**EXTRACT**
Photo copyright 2014 Mark Cullen. All Rights Reserved

Copyright 2014  Mark Cullen/Trackerati.com. All Rights Reserved





Friday, May 29, 2020

Steve

Memorable encounter with Steve Prefontaine 
the day he won the 1972 Olympic Trials 5,000m
by Mark Cullen
Steve Prefontaine Murals
Coos Bay, Oregon
United States
It’s the last day of the 1972 US Men’s Olympic Track and Field Trials. 

The organizers at Eugene’s legendary Hayward Field were no fools. They scheduled the men’s 5,000m race as the last event of the 8-day program.

It featured Steve Prefontaine, the young man whom Sports Illustrated named  “America’s Distance Prodigy,” and George Young, the venerable veteran, the three-time Olympian trying to make his 4th Olympic team.

In an epic race that would see both men break the American Record, Prefontaine and Young went at it, lap by excruciating lap, and the issue was in doubt until the 9th circuit, when Prefontaine edged ahead, inexorably, and led Young to the finish.

Prefontaine (13:22.8) and Young (13:29.4) both broke Pre's American record of 13:29.6.

It would be a cliché to say that the crowd went wild.

But it did.

The sound of that last lap lives with me still. 

The roar was deafening as Prefontaine approached the finish stripe, but the sound when he crossed it is unlike any I have heard before or since.

If there’s one word I associate with that day, it’s “spectacle.”

The spectacle of Gerry Lindgren bounding from the stands with his memorable “Stop Pre” t-shirts, a lasting symbol of the Sparrow’s impish sense of humor.

The spectacle of the race itself, of seeing this prodigy realize the next stage of his potential.

The spectacle of what followed.

**MATERIAL PROVIDED**
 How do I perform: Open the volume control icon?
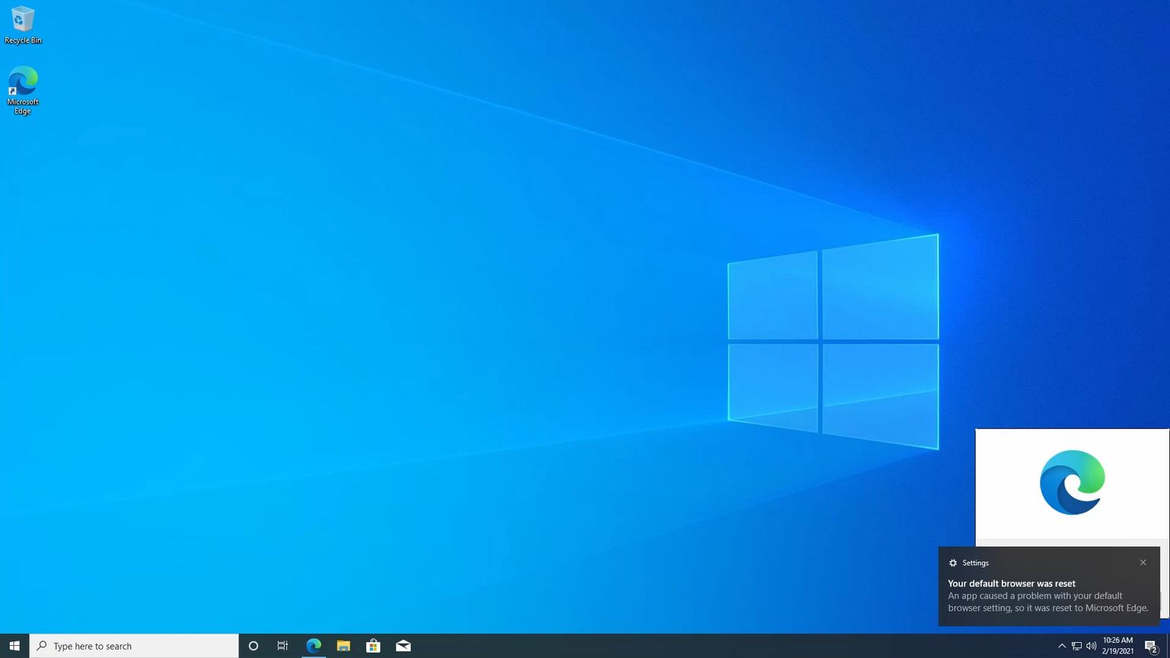[x=1089, y=645]
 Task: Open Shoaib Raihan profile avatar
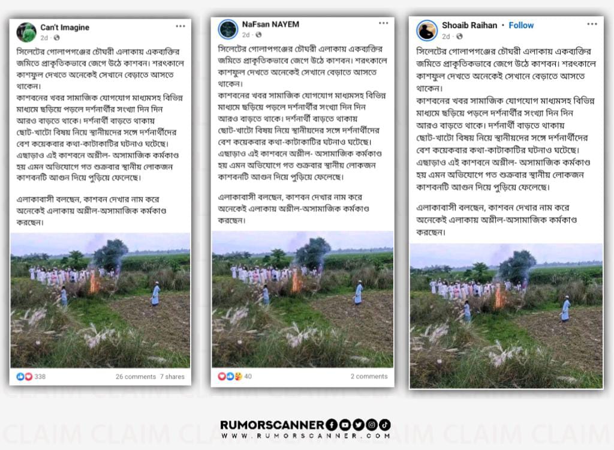point(426,31)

**AIM OF THE TASK**
Continue the account of Steve Prefontaine winning the 1972 Olympic Trials 5,000m from its final line, "The spectacle of what followed."

**SOLVED PROBLEM**
A lengthy victory lap, an ovation sustained, an achievement shared. What was so appealing about this young man was his generosity - his willingness to share his joy and, indeed, his triumph.

The celebration continued well into the evening, though it became more personal in nature. It shifted to an area on the east side of Hayward Field, where temporary bleachers had been erected to accommodate the overflow crowds. There a media platform had been built.

On it, young Mr. Prefontaine held court.

The television lights were blinding, the camera bulbs kept flashing, and person after person, kid after kid, asked something of him.

Long after the friends I had watched the race with decided their evening was over, I knew mine wasn’t finished.

For the previous nine months I had embarked upon a running career, such as it was, of my own. I had started running in Bill Bowerman’s beginning jogging class in the fall of 1971, a week after Bowerman had been named head coach of the US Olympic track and field team.

Bowerman’s “Hamburgers” shared the track with Gary Barger, Todd Lathers, Pat Tyson, Arne and Knut Kvalheim, future Olympic discus champion “Multiple” Mac Wilkins, US Olympic decathlete Craig Brigham, and Steve Prefontaine himself.

I was captivated and missed but one meet in five years.

When you run on the track inhabited by the likes of these memorable Ducks, no matter how slowly in comparison, you do get to know them. One of them, Coach Pat Tyson of the Mead and now Gonzaga University cross country programs, remains a friend to this day.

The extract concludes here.